Not merely credential theft — Shai‑Hulud chained GitHub Actions to publish trusted npm and PyPI packages
The May 2026 wave of the Shai‑Hulud campaign didn’t just steal credentials: attackers chained multiple GitHub Actions weaknesses to publish more than 170 malicious npm and PyPI packages that carried valid SLSA provenance, turning build attestations into cover for a wide-ranging, self‑propagating compromise.
How the CI chain was abused end to end
The intrusion began with a malicious pull request that abused GitHub’s pull_request_target workflow trigger in TanStack’s CI, executing attacker-supplied code inside the project’s trusted context. That foothold let the actor poison pnpm’s cache with a 1.1 GB malicious entry and, crucially, read OIDC tokens out of the GitHub Actions runner’s memory to sign and publish packages—84 malicious versions under TanStack alone. These concrete steps (pull_request_target misuse → pnpm cache poisoning → OIDC token extraction) define the chain attackers repeated across namespaces.
Because the attack used a legitimate repository context and real OIDC tokens, the published artifacts carried valid SLSA attestations. That turned cryptographic provenance—normally a trust enhancer—into a mechanism for masking malicious releases as bona fide builds, complicating automated and manual vetting that relies on attestation checks.
What the injected packages did and who was at risk
Malicious npm payloads were implemented as obfuscated JavaScript worms that targeted a broad set of credentials and developer tooling: GitHub tokens, npm credentials, AWS/GCP/Azure keys, Kubernetes service tokens, Vault secrets, SSH keys, CI environment variables, and AI tool configurations such as Anthropic Claude Code and VS Code settings. The worm also included persistence hooks (files like router_init.js and tanstack_runner.js were reported as indicators) and a dead‑man’s switch designed to wipe machines if stolen tokens were revoked.
PyPI infections (for example, mistralai@2.4.6 and guardrails-ai@0.10.1) used a clearer backdoor: a modified __init__.py that fetched and executed a remote Python payload. Microsoft’s analysis noted geofencing logic that avoided Russian‑language environments and a probabilistic destructive branch targeting systems in Israel or Iran—showing selective targeting, not indiscriminate vandalism. Exfiltration used the decentralized, end‑to‑end encrypted Session Messenger network, which raises detection and takedown latency compared with centralized command‑and‑control channels.
Where existing defenses broke down — and a compact checklist
Two structural failures enabled this campaign to scale: privileged runtime access in CI workflows (pull_request_target runs with elevated permissions) and mutable caches/install paths (pnpm cache poisoning). Adding cryptographic attestations that were themselves generated by hijacked pipelines removed a key signal defenders normally use. Those failures make revocation and recovery harder because tokens, builds, and provenance all appear authentic.

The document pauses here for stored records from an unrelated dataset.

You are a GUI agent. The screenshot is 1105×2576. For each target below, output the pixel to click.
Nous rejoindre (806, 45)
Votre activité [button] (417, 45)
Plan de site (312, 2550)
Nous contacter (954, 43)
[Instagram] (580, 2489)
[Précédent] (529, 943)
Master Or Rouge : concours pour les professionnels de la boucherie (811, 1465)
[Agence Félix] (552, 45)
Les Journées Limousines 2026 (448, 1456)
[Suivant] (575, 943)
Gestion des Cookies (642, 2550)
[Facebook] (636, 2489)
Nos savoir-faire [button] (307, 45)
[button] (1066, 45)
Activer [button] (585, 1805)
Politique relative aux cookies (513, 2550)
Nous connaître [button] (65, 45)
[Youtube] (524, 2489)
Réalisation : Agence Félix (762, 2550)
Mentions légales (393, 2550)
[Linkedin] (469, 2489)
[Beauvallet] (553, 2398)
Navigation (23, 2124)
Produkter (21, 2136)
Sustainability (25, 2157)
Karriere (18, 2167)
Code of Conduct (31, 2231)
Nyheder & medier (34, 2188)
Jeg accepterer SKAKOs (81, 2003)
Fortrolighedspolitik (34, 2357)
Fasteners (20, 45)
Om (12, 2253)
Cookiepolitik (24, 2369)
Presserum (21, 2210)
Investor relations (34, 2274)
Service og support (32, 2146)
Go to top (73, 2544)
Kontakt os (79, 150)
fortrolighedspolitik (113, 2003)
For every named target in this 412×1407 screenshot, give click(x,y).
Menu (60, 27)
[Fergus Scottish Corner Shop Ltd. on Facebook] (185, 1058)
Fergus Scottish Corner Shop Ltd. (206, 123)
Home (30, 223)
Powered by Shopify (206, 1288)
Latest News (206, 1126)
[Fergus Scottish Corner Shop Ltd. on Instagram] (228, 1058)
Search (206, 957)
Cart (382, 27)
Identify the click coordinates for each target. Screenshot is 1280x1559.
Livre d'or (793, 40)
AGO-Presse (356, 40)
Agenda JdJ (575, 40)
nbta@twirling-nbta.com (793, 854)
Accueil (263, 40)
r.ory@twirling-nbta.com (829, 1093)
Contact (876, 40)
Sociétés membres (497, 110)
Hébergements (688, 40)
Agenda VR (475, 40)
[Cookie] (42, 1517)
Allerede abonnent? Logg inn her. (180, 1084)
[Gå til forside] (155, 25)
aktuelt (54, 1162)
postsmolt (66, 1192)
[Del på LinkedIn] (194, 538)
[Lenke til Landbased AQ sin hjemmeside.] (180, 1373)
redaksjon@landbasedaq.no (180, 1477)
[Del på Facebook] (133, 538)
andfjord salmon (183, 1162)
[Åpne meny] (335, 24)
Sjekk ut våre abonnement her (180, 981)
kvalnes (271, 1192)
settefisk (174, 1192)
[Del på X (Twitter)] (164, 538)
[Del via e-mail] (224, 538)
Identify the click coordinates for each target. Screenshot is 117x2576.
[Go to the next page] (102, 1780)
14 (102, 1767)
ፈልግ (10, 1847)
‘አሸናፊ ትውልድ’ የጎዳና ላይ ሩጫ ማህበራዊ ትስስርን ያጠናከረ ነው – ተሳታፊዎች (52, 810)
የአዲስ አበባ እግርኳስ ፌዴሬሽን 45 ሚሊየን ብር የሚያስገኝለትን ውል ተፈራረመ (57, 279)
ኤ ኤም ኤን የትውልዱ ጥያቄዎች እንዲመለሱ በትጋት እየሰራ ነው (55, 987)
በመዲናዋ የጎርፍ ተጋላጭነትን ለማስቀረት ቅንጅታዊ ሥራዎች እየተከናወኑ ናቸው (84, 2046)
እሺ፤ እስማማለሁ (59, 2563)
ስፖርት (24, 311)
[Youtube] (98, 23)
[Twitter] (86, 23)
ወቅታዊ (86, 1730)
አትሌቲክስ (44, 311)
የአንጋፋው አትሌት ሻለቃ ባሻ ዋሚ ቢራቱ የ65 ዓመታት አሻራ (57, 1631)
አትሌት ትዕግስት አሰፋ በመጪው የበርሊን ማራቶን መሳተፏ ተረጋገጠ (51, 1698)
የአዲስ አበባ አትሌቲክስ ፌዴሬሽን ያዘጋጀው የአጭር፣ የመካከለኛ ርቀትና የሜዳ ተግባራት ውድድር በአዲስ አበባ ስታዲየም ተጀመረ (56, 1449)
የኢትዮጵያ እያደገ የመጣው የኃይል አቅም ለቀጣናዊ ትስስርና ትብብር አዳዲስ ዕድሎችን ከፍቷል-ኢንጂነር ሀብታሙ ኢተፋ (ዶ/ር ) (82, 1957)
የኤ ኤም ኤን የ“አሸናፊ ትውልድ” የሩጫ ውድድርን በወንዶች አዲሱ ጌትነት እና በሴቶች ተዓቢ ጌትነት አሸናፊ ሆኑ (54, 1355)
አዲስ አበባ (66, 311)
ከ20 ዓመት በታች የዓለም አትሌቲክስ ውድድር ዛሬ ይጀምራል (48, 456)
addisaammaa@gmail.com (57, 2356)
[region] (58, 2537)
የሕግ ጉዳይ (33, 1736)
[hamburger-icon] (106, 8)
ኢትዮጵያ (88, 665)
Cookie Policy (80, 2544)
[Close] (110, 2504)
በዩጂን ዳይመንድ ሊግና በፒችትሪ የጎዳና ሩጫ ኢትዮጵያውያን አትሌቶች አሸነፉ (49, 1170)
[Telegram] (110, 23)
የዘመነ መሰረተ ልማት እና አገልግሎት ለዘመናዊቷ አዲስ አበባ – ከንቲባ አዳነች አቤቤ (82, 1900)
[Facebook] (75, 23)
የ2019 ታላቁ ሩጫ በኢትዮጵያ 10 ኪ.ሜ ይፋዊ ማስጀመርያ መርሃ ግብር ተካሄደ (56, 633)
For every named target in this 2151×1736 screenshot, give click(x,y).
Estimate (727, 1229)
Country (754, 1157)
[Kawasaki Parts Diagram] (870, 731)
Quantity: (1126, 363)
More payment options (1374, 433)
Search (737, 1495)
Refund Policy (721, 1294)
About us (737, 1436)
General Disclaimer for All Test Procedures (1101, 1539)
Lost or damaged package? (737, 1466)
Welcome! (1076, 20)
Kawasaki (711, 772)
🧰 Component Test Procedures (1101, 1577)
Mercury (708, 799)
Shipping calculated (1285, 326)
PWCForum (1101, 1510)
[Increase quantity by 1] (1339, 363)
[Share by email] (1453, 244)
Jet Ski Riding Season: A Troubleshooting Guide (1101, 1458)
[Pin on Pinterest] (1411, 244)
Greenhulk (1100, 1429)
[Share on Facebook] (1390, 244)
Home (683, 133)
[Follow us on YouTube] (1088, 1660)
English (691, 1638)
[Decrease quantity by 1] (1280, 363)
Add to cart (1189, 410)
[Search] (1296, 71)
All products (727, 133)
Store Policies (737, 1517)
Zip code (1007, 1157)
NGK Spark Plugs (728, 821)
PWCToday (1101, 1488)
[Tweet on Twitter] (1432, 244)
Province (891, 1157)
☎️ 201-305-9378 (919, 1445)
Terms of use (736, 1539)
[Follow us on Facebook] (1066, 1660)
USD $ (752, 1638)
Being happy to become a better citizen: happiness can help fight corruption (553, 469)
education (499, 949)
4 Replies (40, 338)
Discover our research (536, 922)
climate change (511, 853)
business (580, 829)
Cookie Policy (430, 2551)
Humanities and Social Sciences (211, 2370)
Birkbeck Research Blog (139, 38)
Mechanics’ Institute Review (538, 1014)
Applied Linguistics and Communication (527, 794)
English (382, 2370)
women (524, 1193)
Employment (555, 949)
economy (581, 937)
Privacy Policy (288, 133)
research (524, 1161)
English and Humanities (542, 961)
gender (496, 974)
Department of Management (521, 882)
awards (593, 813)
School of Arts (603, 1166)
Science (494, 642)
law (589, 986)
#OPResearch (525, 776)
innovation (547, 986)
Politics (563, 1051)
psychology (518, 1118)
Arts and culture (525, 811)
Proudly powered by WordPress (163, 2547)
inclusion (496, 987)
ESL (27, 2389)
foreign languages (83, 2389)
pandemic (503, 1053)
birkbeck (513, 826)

| Attack stage | Mechanism | Practical checkpoint / mitigation |
|---|---|---|
| Repository workflow abuse | pull_request_target executes attacker code with repo privileges | Avoid pull_request_target for untrusted input; require workflow approvals and constrained permissions |
| Package cache poisoning | pnpm cache injection persisted malicious artifacts | Harden cache integrity; validate package checksums and use immutable artifact storage |
| OIDC token capture & signing | Reading runner memory to harvest tokens and publish signed packages | Limit token scopes, shorten lifetimes, and isolate signing environments; monitor token use |
Decisions maintainers and orgs must make now
Immediate remediation differs from typical incident playbooks because revoking tokens can trigger the campaign’s dead‑man wipe. Teams should first attempt to neutralize persistence (remove known hooks, disable infected developer tooling directories, and scrub indicators like router_init.js) before rotating credentials. A practical sequence is: isolate affected runners, suspend publish rights, inspect CI logs for memory access patterns, then revoke and rotate tokens once persistence is removed.
Longer term, projects should weigh three policy changes: tighter runtime permission controls for CI (explicitly deny high‑risk triggers like pull_request_target for public contributions), stricter npm/PyPI limits on install‑time or post‑install scripts, and mandatory build isolation for SLSA attestation generation. The next checkpoint to watch is whether npm, GitHub, and PyPI adopt runtime permission reductions or ban certain install/runtime behaviors; decisions by those platforms will materially change attackers’ ability to replicate this chain.
Short Q&A
When should I rotate credentials? Only after removing persistence and disabling any dead‑man switch logic; immediate rotation without cleansing risks remote wipe triggers.
Do SLSA attestations still help? They help when generated from isolated, auditable environments; attestations produced by hijacked pipelines can be weaponized, so validate attestation provenance and the signing environment.
Which indicators to scan for first? Look for modified package files (router_init.js, tanstack_runner.js), unexpected pnpm cache entries, unusual publish activity (84 versions under a single namespace is a red flag), and runner memory access artifacts in CI logs.